WHAT THIS TASK INVOLVES. Each line between the one holding "Given: Click the" and the end of the material below, both included, is to be transcribed word for word, with pictures left out.

INFORMATION SHOWN.
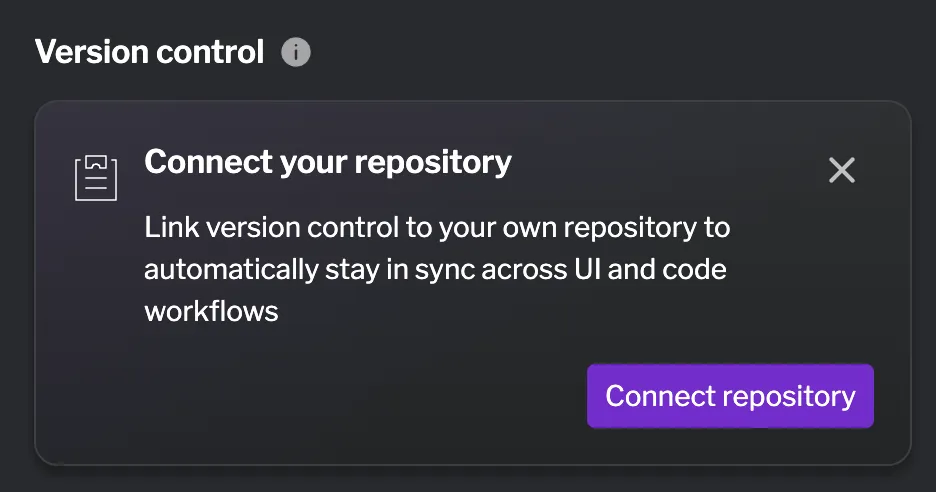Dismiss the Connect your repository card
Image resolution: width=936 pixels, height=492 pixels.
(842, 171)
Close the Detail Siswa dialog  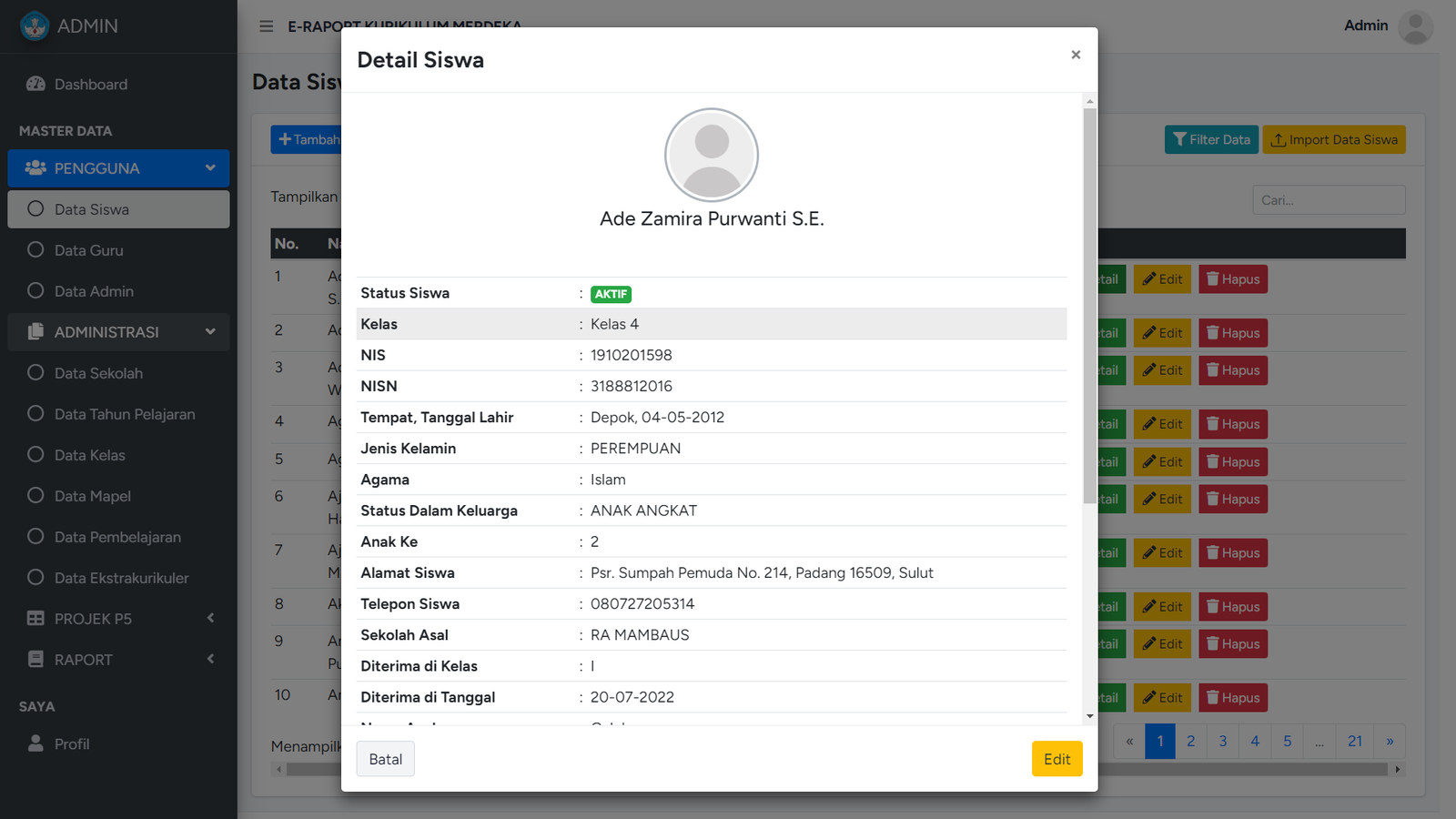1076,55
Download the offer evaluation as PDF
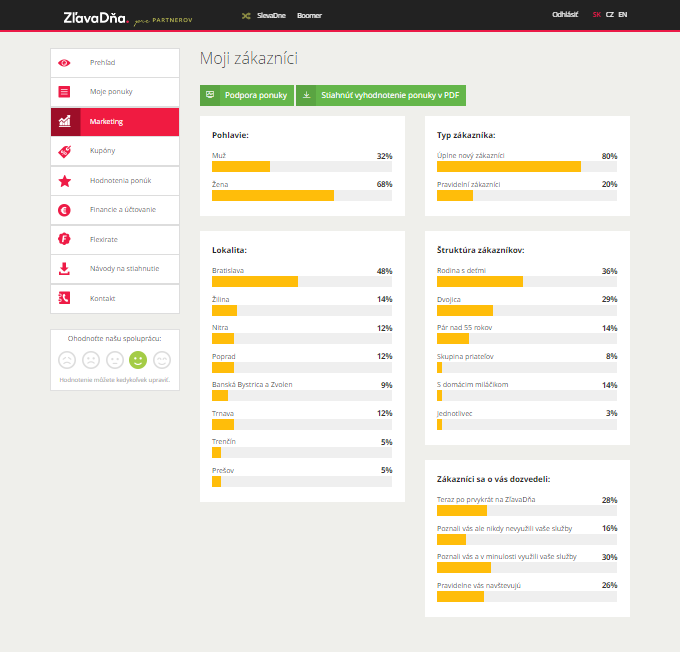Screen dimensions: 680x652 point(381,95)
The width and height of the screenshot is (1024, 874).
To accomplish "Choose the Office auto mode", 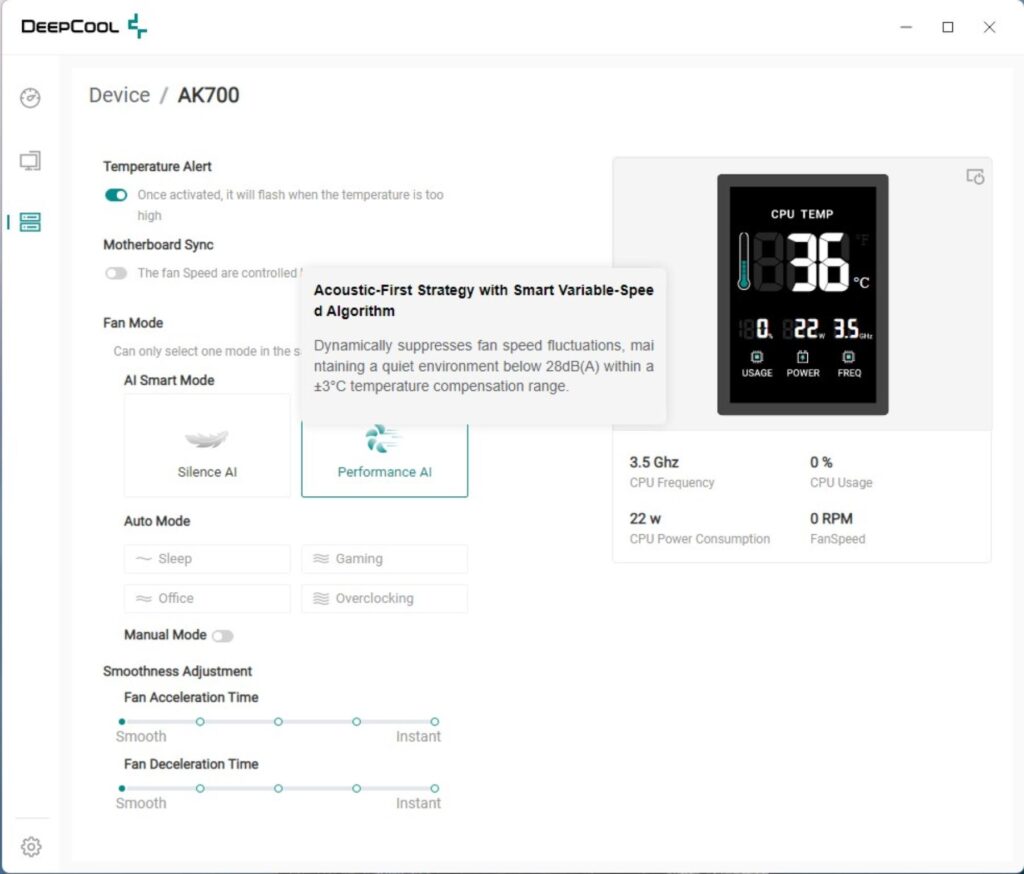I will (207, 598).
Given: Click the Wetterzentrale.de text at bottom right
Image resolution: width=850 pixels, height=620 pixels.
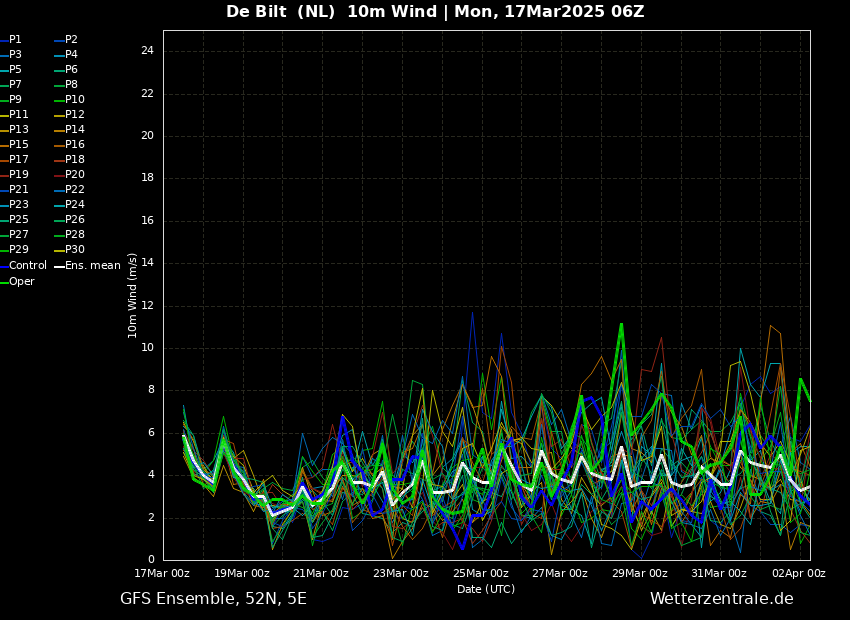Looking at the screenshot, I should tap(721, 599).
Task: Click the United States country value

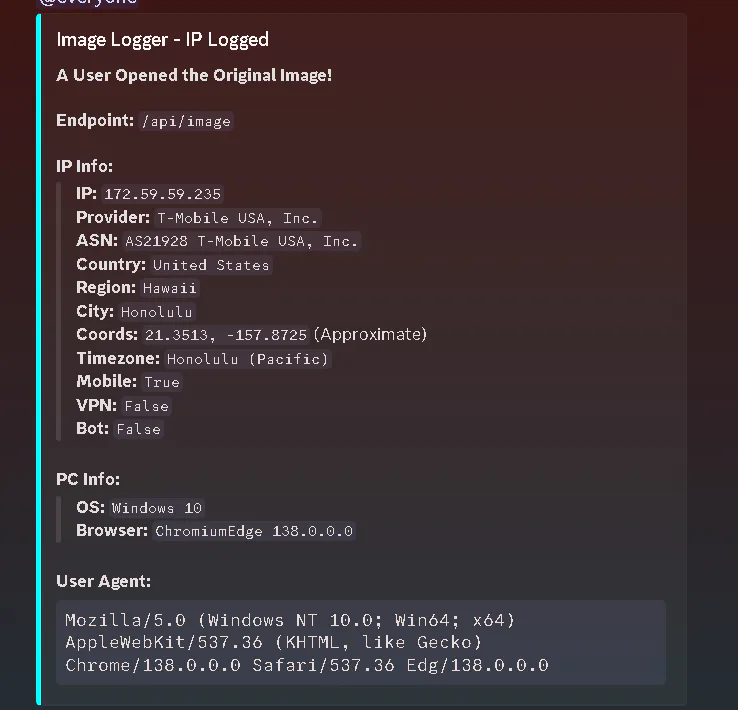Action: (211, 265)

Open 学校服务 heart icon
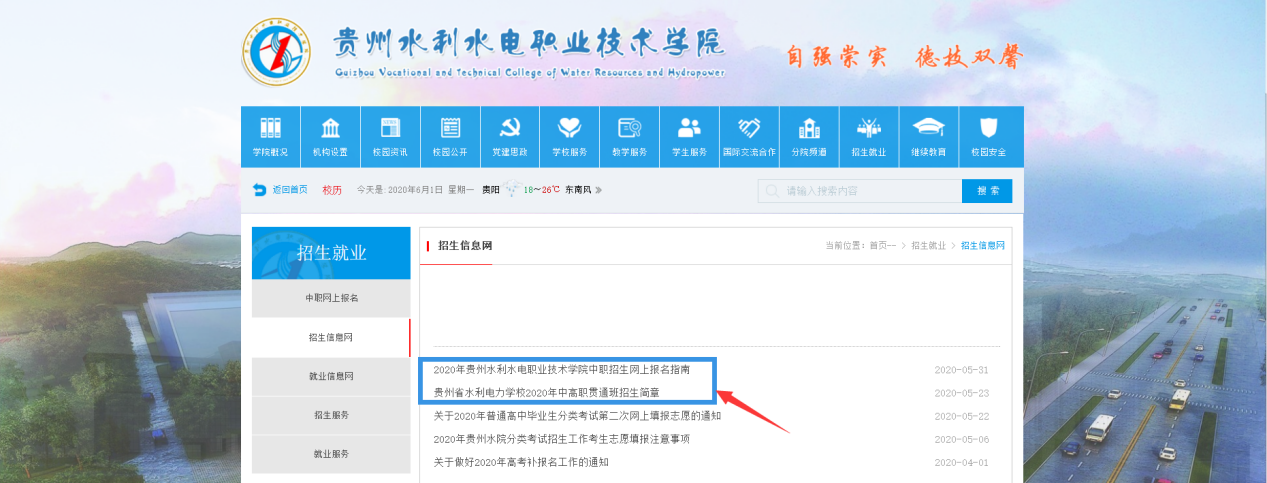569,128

YOUR RESPONSE.
Given: Click the Wetterzentrale.de text at bottom right
Image resolution: width=850 pixels, height=620 pixels.
Looking at the screenshot, I should tap(721, 599).
Task: Click the United States country value

Action: (211, 265)

Open 学校服务 heart icon
569,128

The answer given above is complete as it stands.